[Opening Task input section]

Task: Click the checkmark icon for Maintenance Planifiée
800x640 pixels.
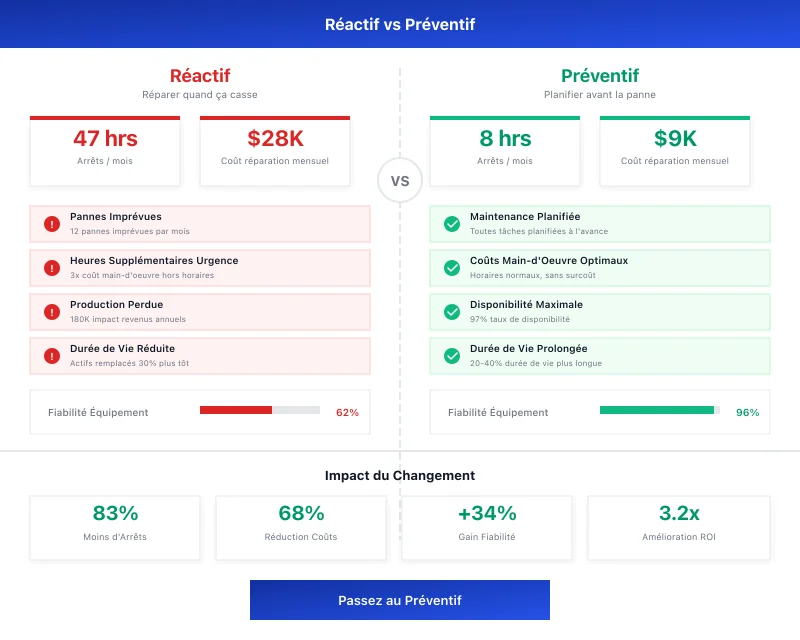Action: (451, 223)
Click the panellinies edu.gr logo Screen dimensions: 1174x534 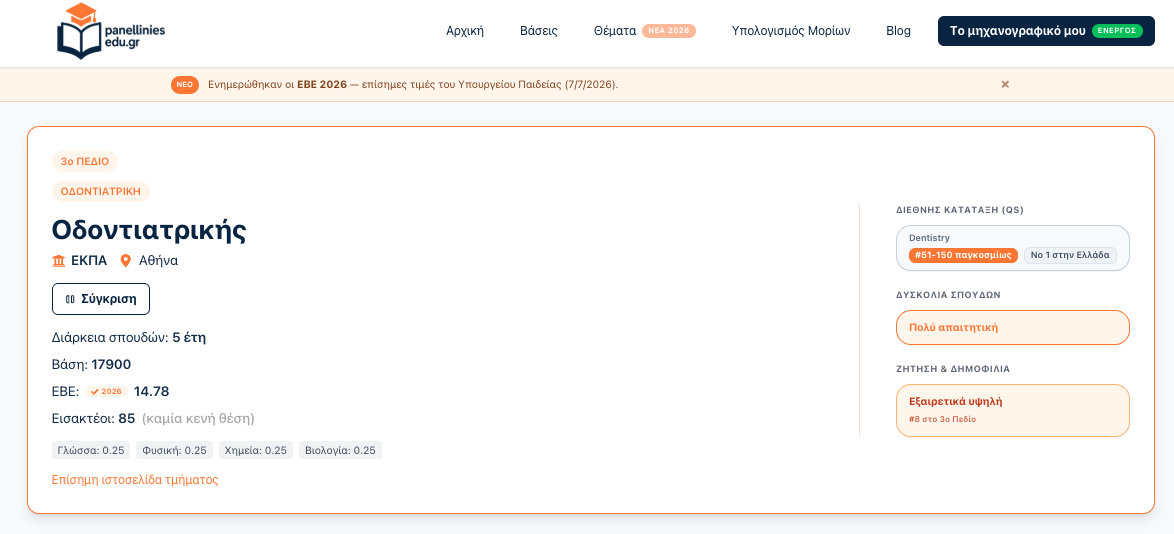click(x=111, y=31)
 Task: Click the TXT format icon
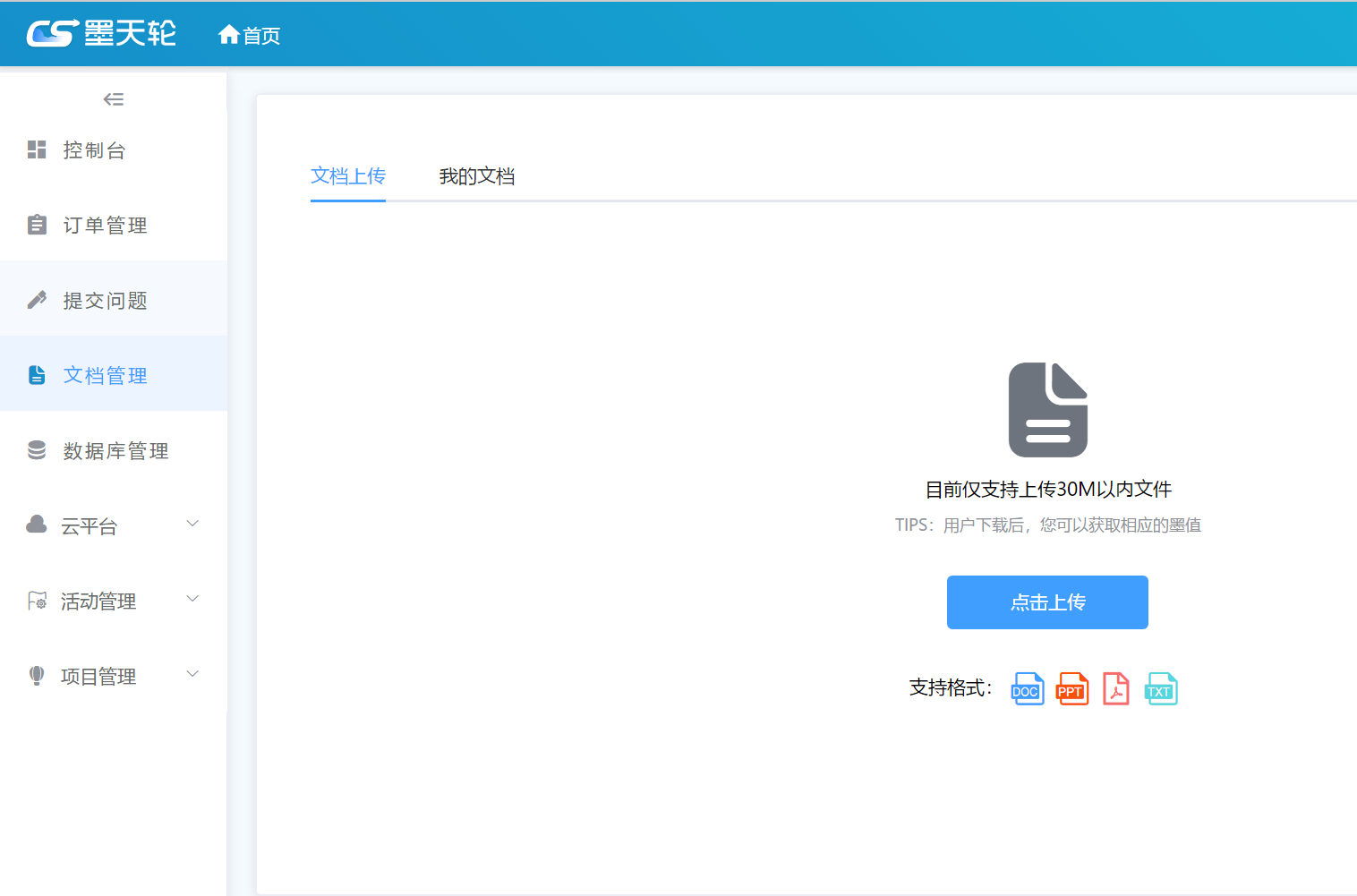click(x=1160, y=689)
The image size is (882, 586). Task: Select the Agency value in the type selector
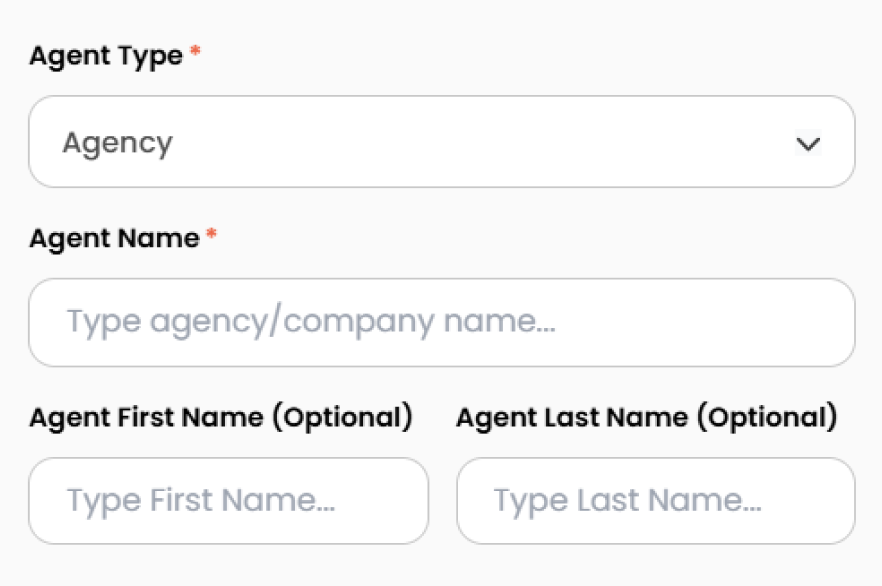point(119,142)
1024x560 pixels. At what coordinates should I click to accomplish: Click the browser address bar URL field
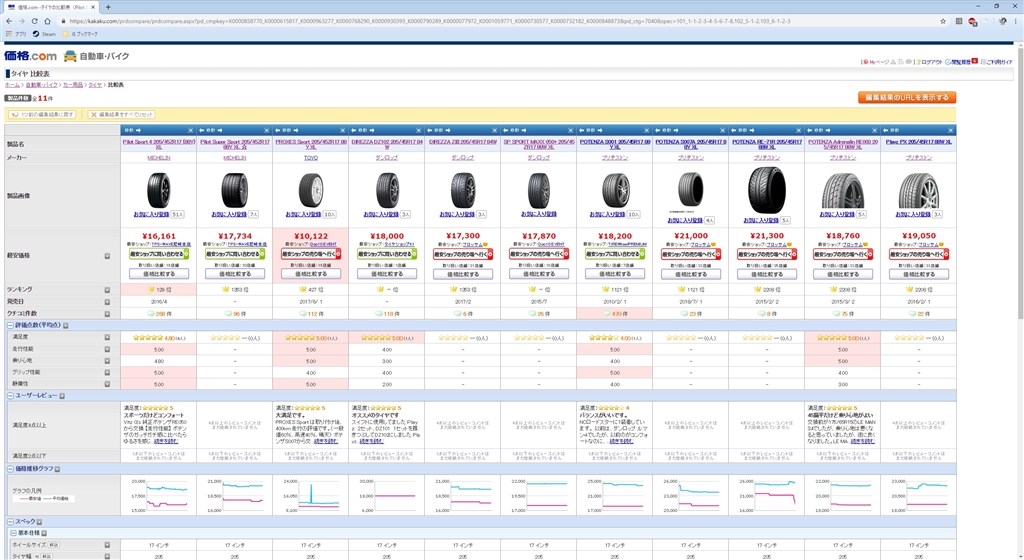click(500, 20)
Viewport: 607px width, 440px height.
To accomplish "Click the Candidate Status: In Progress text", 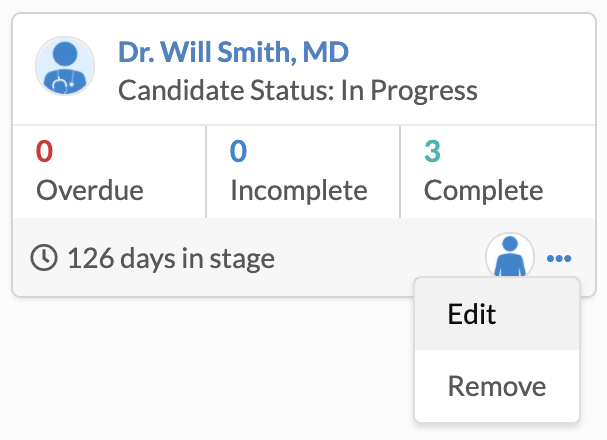I will [x=298, y=91].
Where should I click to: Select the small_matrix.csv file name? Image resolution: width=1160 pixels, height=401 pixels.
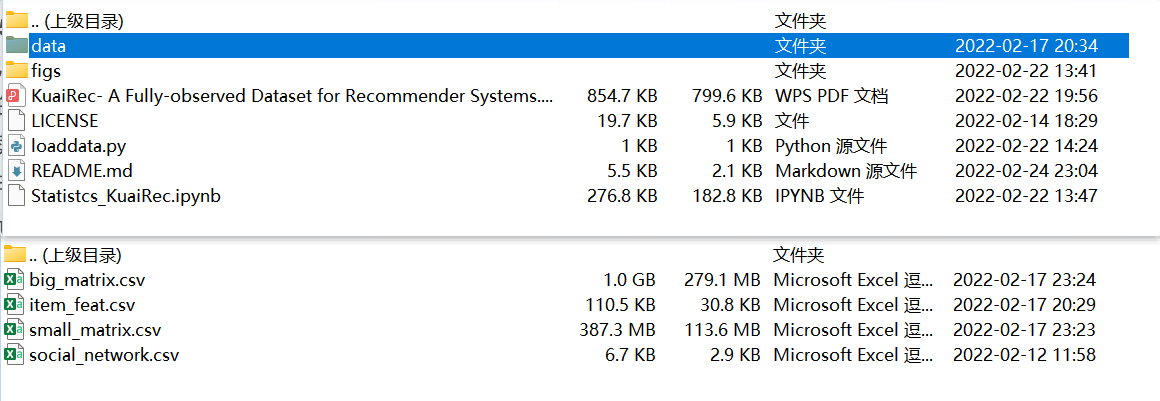click(x=95, y=331)
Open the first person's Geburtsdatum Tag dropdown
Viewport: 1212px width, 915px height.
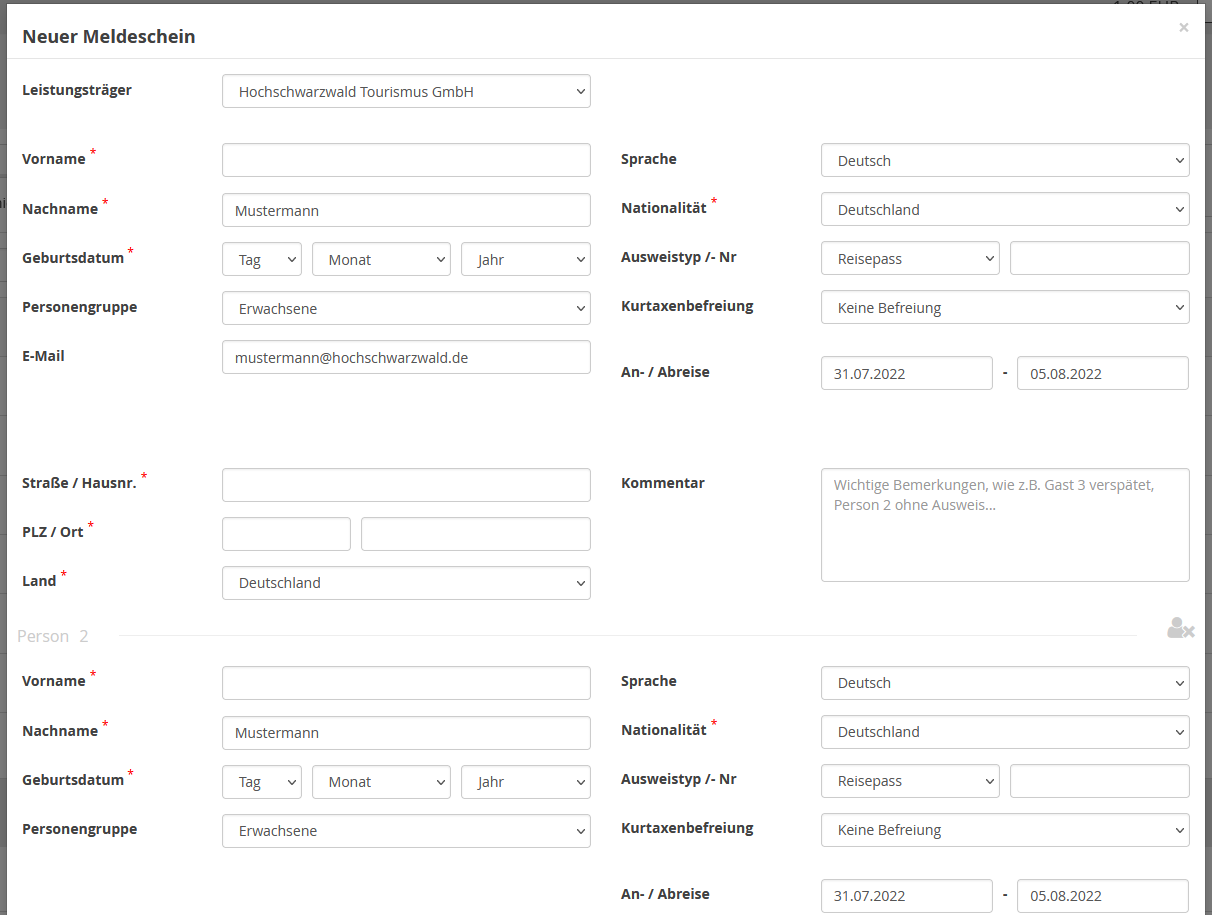[261, 259]
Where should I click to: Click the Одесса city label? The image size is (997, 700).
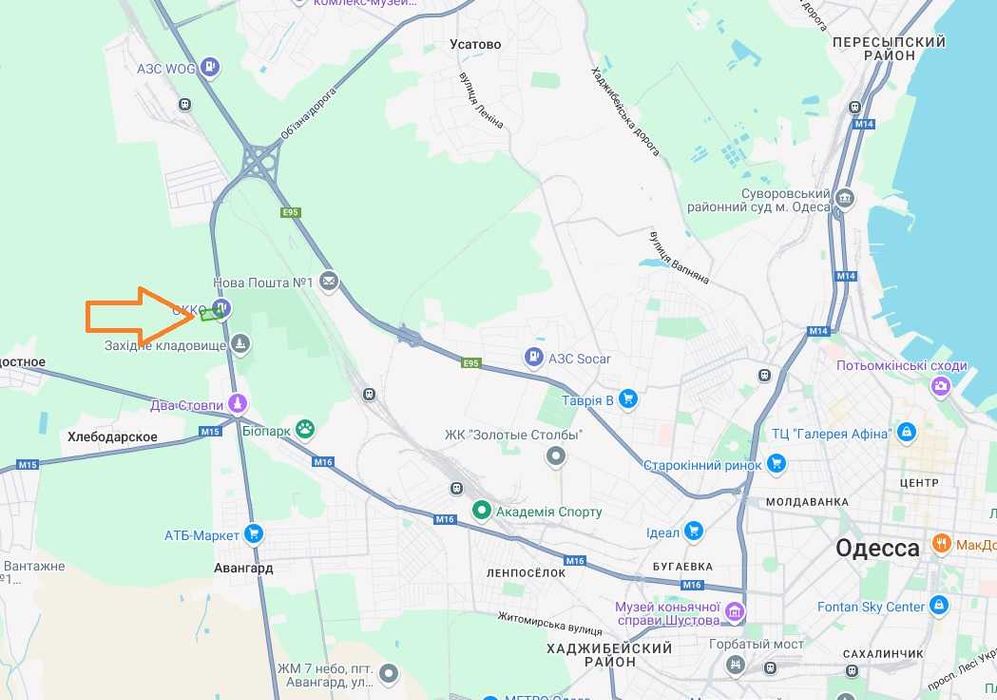(x=877, y=548)
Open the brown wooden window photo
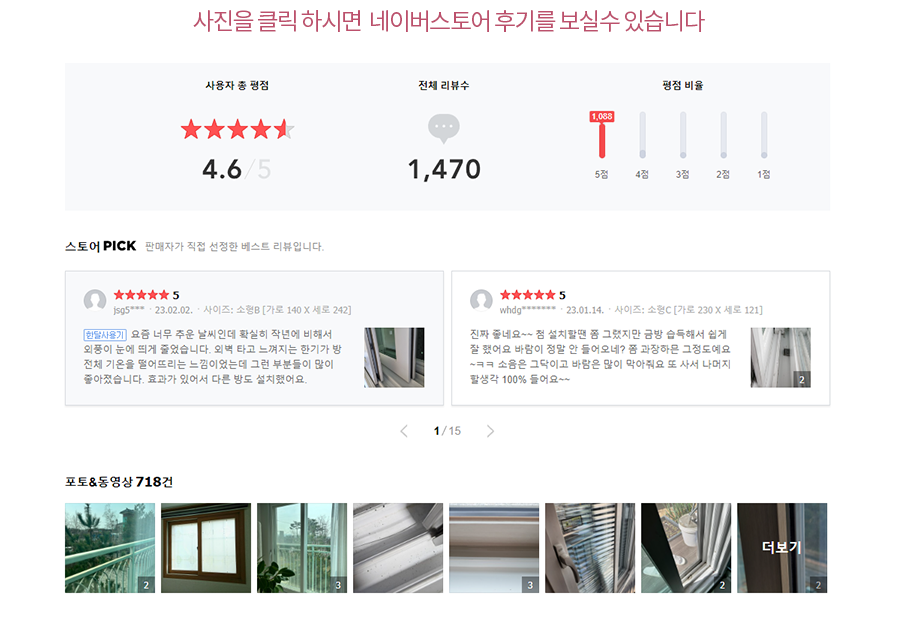This screenshot has height=636, width=900. click(206, 548)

[Closing Task input section]

> [Your goal]:
Give again, word for word, the lines from the one containing "Where should I click to: Select" through the last line of the entries, with pictures omitted and nothing added.

> [Task answer]:
Where should I click to: Select the small_matrix.csv file name? Image resolution: width=1160 pixels, height=401 pixels.
click(x=95, y=331)
Open the first person's Geburtsdatum Tag dropdown
Viewport: 1212px width, 915px height.
[261, 259]
Where should I click to: Click the Одесса city label? The image size is (997, 700).
(x=877, y=548)
Open the brown wooden window photo
This screenshot has height=636, width=900. click(206, 548)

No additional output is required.